The second priority was to staff in a permanent fashion. There were many vacant positions when I became the interim commissioner. Several individuals were on secondment or on temporary assignments, so I had to evaluate each and every one who was there and determine who would stay and who would go elsewhere, and then staff the positions. We did that. We also created some key management tools that until that point had not existed. We have now implemented a modern management structure defining the responsibilities of each staff member at every stage of the process. The AG had said the office was not properly organized, so I focused on organizing the office.
On March 31, 2011, we adopted a policy and procedures manual, building on the work that had been done by my predecessor but completing it, polishing it, and making sure that it was adequate to guide the staff in the execution of their duties. We also created an approach to training incoming staff. We have more than doubled within the existing budget the number of staff directly involved in case analysis and investigations by realigning resources and making full use of our salary budget.
We've also explored a number of alternative approaches to reducing red tape and streamlining our process. We're making full use of a recently revamped case management system, which allows the deputy commissioner and me to track the progress of each file in real time.

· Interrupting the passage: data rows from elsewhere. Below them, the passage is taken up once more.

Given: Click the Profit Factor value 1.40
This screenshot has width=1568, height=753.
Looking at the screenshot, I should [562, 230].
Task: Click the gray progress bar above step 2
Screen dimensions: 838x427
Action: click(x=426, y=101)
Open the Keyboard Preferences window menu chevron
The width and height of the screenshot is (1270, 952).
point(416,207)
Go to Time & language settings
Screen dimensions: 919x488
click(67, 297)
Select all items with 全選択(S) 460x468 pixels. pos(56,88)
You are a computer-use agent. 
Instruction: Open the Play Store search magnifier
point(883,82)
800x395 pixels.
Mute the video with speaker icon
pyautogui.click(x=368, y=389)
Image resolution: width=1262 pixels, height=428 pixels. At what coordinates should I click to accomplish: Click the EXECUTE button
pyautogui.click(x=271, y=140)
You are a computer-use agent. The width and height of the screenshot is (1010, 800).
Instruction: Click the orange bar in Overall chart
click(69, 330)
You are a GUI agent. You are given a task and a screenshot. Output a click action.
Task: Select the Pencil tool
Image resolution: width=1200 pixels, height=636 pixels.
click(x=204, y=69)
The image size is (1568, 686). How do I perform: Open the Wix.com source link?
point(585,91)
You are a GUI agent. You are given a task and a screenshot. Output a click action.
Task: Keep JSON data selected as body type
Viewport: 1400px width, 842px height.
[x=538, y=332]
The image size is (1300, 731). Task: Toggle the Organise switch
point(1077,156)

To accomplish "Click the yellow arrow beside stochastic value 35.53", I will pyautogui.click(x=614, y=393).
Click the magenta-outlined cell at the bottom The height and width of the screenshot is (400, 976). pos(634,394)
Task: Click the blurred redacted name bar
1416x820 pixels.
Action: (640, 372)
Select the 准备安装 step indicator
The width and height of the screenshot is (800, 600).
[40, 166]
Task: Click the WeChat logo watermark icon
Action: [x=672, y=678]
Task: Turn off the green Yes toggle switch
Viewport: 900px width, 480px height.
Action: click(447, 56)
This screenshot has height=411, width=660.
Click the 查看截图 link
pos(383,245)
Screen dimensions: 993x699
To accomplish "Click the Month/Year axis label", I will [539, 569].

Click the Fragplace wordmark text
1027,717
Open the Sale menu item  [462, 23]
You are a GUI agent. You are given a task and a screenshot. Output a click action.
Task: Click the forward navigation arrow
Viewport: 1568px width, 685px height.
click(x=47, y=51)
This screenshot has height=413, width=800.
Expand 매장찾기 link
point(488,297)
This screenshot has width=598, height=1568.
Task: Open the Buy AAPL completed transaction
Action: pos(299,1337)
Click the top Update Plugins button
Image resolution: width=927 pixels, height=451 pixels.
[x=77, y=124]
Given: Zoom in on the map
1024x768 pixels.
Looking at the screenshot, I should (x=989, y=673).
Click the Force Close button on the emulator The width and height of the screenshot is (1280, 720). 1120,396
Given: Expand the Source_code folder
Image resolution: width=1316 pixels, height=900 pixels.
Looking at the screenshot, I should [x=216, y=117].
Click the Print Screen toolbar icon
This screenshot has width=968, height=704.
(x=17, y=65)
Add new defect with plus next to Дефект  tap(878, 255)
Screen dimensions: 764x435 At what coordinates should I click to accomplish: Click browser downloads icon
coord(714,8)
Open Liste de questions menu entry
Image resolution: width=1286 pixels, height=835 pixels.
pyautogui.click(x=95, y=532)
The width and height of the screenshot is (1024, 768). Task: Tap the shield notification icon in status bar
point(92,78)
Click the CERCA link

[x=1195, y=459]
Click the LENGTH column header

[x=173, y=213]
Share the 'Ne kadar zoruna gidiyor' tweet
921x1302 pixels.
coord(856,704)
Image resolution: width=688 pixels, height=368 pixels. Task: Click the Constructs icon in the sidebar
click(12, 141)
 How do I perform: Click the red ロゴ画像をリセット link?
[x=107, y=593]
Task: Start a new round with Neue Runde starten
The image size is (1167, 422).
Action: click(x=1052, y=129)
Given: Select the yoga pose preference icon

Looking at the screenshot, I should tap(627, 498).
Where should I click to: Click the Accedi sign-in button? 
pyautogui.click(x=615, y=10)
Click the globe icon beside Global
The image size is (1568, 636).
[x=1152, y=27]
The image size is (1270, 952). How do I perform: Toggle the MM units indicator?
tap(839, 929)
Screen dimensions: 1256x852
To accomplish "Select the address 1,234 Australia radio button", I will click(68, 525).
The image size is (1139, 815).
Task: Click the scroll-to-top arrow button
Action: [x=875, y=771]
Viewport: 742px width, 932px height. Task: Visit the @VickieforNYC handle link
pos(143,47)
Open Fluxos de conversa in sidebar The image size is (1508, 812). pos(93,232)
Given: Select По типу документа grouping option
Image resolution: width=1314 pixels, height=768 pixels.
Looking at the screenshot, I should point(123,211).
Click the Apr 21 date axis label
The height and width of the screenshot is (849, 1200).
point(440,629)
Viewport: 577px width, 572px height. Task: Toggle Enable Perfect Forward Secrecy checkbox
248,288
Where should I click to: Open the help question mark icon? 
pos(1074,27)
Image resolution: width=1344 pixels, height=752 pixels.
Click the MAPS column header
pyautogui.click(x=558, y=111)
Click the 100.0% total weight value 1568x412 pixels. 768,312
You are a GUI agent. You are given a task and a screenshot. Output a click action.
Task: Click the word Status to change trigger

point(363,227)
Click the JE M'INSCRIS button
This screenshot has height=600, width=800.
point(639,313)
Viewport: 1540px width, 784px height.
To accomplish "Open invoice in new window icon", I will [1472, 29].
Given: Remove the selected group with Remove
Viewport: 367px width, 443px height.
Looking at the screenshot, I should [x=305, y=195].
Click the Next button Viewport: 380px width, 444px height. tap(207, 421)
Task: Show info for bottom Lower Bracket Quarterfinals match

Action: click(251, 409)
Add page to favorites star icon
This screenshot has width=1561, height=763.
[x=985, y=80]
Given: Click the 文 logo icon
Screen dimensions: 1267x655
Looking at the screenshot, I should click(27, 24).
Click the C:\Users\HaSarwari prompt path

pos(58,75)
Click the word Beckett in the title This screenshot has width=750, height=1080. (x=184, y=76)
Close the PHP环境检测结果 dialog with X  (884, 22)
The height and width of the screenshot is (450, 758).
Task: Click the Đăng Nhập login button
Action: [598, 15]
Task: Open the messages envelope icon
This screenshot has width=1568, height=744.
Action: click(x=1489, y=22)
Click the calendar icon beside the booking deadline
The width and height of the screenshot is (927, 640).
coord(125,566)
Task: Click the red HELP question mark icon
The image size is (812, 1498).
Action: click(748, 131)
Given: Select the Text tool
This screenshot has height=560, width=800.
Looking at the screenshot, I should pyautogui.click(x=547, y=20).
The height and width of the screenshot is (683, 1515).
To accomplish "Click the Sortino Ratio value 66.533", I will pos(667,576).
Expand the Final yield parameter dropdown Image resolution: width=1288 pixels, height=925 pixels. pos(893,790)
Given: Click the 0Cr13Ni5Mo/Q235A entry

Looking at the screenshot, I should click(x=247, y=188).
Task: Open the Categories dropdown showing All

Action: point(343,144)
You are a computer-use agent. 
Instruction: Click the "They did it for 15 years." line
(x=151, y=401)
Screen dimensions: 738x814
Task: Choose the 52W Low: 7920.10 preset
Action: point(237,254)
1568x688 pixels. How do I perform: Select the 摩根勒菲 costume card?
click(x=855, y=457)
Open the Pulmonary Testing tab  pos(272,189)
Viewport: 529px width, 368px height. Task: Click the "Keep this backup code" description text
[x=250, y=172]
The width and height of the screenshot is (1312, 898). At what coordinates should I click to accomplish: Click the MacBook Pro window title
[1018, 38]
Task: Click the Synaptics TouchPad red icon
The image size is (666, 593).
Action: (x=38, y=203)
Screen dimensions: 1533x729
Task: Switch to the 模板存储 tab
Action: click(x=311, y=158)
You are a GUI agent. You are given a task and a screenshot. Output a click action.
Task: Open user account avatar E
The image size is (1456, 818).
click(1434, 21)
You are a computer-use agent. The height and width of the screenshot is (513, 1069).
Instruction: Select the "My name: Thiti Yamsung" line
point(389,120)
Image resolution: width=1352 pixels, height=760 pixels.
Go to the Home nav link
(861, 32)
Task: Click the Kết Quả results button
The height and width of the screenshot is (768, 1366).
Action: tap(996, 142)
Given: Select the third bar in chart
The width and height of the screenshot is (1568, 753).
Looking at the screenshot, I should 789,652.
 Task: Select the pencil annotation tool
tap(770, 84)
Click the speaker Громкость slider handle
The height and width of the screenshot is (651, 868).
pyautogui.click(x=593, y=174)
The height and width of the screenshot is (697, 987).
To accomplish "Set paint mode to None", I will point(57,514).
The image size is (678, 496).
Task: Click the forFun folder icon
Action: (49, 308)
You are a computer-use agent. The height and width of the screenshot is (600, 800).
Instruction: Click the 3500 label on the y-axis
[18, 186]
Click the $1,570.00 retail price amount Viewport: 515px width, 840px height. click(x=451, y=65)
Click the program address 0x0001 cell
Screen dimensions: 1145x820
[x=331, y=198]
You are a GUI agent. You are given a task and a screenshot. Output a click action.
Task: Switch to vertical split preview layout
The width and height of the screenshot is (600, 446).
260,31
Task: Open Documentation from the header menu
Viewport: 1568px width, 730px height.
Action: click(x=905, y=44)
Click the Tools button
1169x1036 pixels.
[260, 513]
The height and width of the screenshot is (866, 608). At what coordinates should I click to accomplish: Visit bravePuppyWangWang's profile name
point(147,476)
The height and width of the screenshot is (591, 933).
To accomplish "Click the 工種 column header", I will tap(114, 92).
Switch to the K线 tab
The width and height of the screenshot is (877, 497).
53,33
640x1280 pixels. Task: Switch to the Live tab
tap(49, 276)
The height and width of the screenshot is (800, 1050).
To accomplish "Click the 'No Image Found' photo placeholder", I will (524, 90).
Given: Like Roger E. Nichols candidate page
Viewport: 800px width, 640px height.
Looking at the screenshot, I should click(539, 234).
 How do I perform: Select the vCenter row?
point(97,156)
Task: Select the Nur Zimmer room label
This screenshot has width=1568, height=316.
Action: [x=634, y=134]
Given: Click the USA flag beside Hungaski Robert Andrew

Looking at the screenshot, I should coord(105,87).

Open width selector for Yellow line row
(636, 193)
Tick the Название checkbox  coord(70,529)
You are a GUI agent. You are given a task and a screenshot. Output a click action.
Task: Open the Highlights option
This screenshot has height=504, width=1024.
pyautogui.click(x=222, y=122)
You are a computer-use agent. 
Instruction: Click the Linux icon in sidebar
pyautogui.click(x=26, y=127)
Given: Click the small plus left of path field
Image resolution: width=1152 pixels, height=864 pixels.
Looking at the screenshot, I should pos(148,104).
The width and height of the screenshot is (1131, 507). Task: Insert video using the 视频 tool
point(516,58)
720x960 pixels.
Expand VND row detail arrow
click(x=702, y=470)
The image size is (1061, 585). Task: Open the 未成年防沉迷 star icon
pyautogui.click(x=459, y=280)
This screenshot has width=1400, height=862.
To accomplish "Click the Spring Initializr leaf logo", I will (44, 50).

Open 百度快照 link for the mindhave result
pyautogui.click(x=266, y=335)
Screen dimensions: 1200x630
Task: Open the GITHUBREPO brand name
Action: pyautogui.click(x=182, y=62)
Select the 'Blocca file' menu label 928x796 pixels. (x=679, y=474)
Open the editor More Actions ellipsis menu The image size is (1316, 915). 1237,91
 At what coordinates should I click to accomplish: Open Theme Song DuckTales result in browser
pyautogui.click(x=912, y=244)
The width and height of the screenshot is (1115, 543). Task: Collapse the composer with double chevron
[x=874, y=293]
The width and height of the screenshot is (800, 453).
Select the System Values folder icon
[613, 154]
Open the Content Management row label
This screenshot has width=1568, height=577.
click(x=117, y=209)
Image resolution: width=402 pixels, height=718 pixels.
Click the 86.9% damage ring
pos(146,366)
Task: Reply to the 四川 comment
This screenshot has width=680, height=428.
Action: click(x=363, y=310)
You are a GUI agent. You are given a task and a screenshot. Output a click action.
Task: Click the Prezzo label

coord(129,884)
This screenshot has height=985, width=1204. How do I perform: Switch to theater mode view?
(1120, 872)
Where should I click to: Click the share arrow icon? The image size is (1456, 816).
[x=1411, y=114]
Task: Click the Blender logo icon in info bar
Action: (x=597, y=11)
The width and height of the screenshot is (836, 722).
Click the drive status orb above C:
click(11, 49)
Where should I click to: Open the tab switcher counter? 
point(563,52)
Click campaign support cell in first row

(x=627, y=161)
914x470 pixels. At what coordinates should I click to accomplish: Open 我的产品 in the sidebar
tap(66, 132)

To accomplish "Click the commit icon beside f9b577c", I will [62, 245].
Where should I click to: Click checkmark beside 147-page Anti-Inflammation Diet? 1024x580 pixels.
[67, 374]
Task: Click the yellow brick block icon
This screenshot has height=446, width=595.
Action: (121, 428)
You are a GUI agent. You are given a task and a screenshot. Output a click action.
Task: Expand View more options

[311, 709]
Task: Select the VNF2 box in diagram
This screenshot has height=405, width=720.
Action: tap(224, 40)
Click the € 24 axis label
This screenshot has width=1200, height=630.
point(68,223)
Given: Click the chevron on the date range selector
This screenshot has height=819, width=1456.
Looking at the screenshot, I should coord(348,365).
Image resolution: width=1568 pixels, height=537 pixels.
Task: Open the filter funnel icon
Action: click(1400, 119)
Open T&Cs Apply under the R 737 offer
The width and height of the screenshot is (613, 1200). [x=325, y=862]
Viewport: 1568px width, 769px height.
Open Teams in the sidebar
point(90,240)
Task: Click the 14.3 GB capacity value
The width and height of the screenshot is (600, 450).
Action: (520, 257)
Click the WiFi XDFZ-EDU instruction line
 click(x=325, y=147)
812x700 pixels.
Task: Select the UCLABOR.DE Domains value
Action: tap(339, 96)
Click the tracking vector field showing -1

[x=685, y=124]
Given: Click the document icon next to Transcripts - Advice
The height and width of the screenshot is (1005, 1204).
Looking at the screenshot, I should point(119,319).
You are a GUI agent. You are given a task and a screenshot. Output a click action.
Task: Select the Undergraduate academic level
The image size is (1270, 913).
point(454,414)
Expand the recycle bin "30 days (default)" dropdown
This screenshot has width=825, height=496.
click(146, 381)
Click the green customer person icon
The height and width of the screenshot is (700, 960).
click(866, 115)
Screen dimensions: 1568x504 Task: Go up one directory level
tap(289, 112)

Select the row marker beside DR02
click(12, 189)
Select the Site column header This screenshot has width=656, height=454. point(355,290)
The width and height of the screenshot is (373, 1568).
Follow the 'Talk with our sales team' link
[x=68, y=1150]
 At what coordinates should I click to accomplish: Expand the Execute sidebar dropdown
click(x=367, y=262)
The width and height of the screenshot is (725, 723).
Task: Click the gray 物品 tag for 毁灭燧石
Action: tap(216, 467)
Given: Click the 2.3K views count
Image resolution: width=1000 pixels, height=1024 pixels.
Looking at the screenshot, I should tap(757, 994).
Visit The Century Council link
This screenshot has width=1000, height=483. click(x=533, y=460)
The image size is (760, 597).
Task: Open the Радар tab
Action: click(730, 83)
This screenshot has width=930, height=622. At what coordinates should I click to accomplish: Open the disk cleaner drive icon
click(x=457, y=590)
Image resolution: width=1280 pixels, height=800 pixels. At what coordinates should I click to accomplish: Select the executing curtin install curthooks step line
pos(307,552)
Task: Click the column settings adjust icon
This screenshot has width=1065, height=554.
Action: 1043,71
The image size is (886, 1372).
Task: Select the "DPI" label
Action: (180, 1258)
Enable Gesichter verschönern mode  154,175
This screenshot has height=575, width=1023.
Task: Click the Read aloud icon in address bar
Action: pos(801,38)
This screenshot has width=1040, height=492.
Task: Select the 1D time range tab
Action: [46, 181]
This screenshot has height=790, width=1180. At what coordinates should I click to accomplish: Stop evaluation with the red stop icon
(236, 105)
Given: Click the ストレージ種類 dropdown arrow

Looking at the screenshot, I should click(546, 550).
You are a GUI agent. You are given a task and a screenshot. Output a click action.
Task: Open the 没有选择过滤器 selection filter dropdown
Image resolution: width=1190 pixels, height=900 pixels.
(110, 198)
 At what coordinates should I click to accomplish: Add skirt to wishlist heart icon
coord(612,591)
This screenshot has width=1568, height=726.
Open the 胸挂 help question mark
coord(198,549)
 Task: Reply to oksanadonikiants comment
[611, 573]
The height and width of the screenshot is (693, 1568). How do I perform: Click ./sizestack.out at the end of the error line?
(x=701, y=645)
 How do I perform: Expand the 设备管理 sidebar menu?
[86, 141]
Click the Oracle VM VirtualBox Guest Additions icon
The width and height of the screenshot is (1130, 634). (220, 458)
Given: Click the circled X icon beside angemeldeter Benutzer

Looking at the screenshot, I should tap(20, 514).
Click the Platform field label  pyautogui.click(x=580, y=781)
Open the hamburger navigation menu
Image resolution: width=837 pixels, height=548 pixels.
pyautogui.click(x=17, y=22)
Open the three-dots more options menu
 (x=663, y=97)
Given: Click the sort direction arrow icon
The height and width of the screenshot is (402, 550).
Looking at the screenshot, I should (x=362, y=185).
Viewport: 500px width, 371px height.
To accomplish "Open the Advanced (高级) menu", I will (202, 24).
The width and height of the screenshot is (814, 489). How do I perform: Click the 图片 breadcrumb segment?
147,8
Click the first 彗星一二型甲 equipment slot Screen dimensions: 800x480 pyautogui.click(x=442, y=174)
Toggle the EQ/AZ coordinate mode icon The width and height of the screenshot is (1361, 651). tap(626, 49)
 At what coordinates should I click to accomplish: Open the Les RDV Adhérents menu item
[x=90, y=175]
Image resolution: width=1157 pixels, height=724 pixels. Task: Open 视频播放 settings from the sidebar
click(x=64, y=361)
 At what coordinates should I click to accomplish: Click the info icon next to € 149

I am pleased to report that, in spite of a marked increase in incoming cases over the last year, we did not accumulate a backlog. We are constantly improving towards our goal of completing the analysis of incoming cases according to newly adopted service standards, which require that admissibility reviews be completed within 45 days in the case of disclosures of wrongdoing, in addition to meeting the statutorily mandated 15 days applicable to allegations of reprisal. So that was our second priority, which focused on solidifying the capacity to deal with cases by fully staffing the office with qualified individuals, while remaining within budget.
The third priority was to re-establish dialogue with our key partners. To that end, I have established a permanent advisory committee that includes three NGOs directly interested in the work of our office: FAIR; Accountability for Canadians; and Democracy Watch. The committee also includes the presidents of the two largest public service unions, Public Service Alliance of Canada and Professional Institute of the Public Service of Canada, as well as representatives from the Association of Professional Executives of the Public Service of Canada, or APEX, the Treasury Board Secretariat, and the tribunal created under the act in order to review cases of reprisal.
I am convinced that the dialogue with our partners is now reopened and that the quarterly meetings will ensure ongoing consultation and feedback on a number of important issues such as the development of policies to guide decision-making. The committee will be asked to contribute to the development of these policies from start to finish.
Our greatest challenge continues to be how to respond to criticism that no case of wrongdoing has yet been the subject of a case report to Parliament and that too few cases have been referred to the tribunal.
That's the number one criticism. We have yet to file a case report in Parliament about a well-founded case of wrongdoing.
At this stage, what I can say is that we have 115 files currently active, 35 of which are the subject of an in-depth investigation as we speak, which is two and a half times more investigations than there were back in December 2010.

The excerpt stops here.